International Student questions conflicting policies and actions

Alexander Vassilev - Senior Computer Information Science and Spanish major

Alexander Vassilev – Senior Computer Information Science and Spanish major

Alexander Vassilev

Through the frame of the “International Mission:” Internationals on campus – Do we need them?

Have you ever heard an unknown language spoken near you while eating in the Missouri Southern cafeteria or walking down the hallway to class? If you have, there is a good chance that you were in a close proximity to an international student. Currently, there are more than 100 international students attending Southern from several continents. More than 30 of us live on campus and are actively trying to mingle with the locals to better experience the American culture and way of life.

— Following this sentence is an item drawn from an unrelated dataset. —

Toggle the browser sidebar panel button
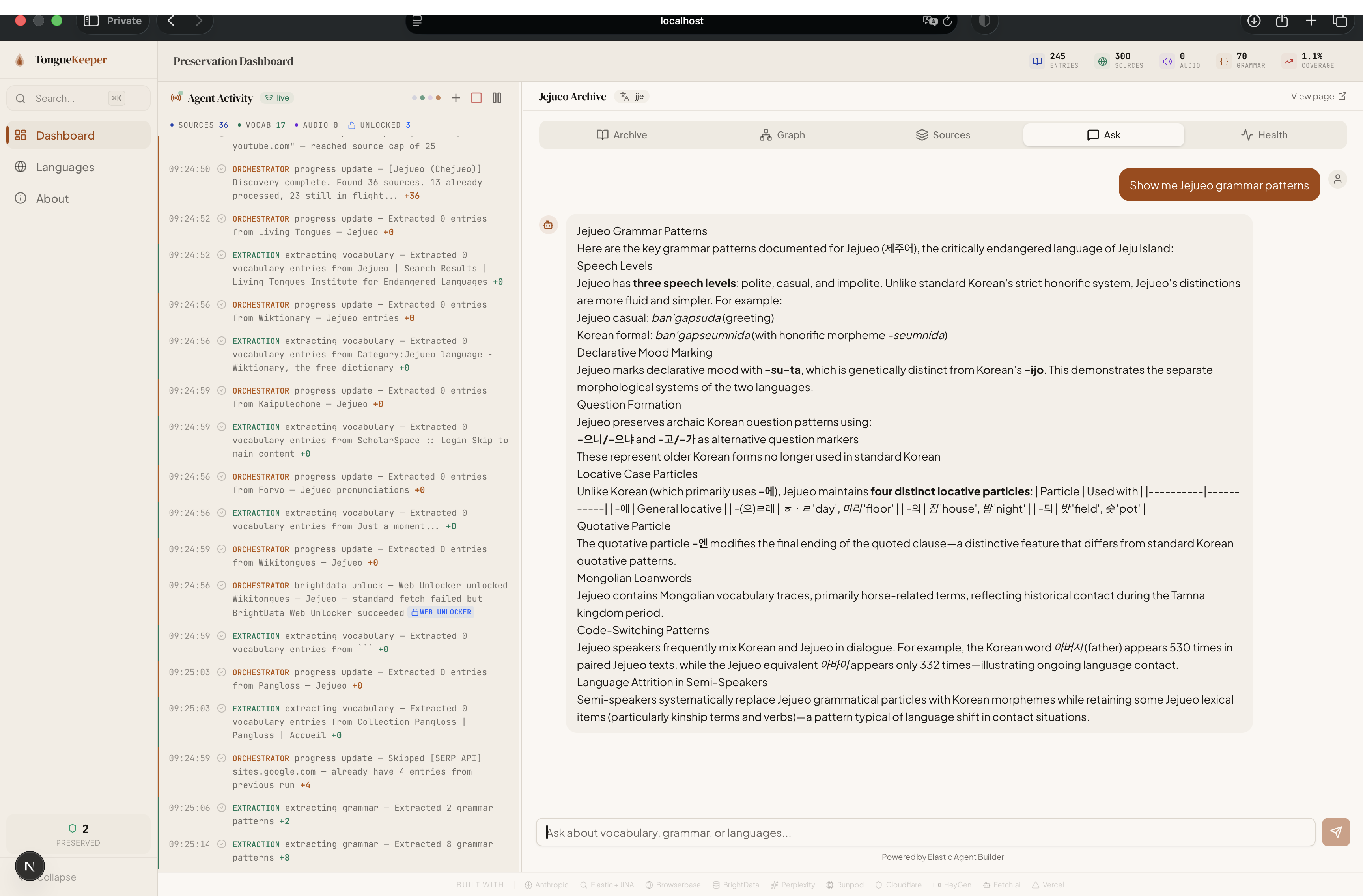Image resolution: width=1363 pixels, height=896 pixels. coord(91,21)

Although the Institute of International Studies is trying to accommodate the majority of our needs and address some of the problems we face, we receive limited support from the university in general. The issues we bring to the attention of the University’s administration are often quickly dismissed and never addressed.

Such an attitude would not be so shocking if University President Julio León did not use every opportunity to promote the international mission of this University.

Almost every day there is an event or a speech that stresses the importance of the international worldview that both students and faculty should have. In the meantime, the administration and León are constantly reminding us that we, the internationals, take no part whatsoever in all this international hype. During this year’s international orientation sessions it was made clear that the international mission was designed for American students only and does not incorporate internationals. Would it be fair if American students abroad were treated in the same way?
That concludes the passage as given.